┌─ Text block
OGJ FOCUS: Study reviews Iran, world well cementing practices

June 21, 2010
A study compared the cement casing standards of intermediate and production casing strings with analogous cement casing operations in Iran.

A study compared the cement casing standards of intermediate and production casing strings with analogous cement casing operations in Iran.

Well integrity testing is vital in well design, construction, operation, maintenance, and abandonment. Operators should design, construct, operate maintain, and abandoned wells in a manner that safeguards well integrity; minimizes health, safety, and environmental risks; and ensures a well's planned availability throughout its life-cycle.

Cementing is not the only factor that protects casing. Other ways for protecting the casing include placing completion fluids around casing that has not been cemented (these fluids should be oxygen-free, high-pH, and thixotropic), cathodic protection, and using a wellhead insulator.

Typically, the well design includes conductor pipe and surface casing cemented back to the surface. Intermediate casing typically has cement up to 1,000 ft from the casing shoe and hangs from the surface casing.

The cement for the production casing is far enough above the producing formations to provide additional support for subsurface equipment and to prevent casing buckling.

In Iran, completions personnel do not conduct well integrity tests because they cement the intermediate and production casings to surface.
└─
#### Task requirements
(a) Please translate this sentence from the well cementing article into Spanish: "Cementing is not the only factor that protects casing."
(b) List the ways of protecting casing, other than cementing, that the well cementing article names.
The material that follows has no connection to the well cementing article.
┌─ Data
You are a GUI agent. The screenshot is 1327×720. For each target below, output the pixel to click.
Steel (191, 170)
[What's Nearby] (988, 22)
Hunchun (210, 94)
└─
#### Results for each task
(a) La cementación no es el único factor que protege la tubería de revestimiento.

(b)
- Placing completion fluids around casing that has not been cemented
- Cathodic protection
- Using a wellhead insulator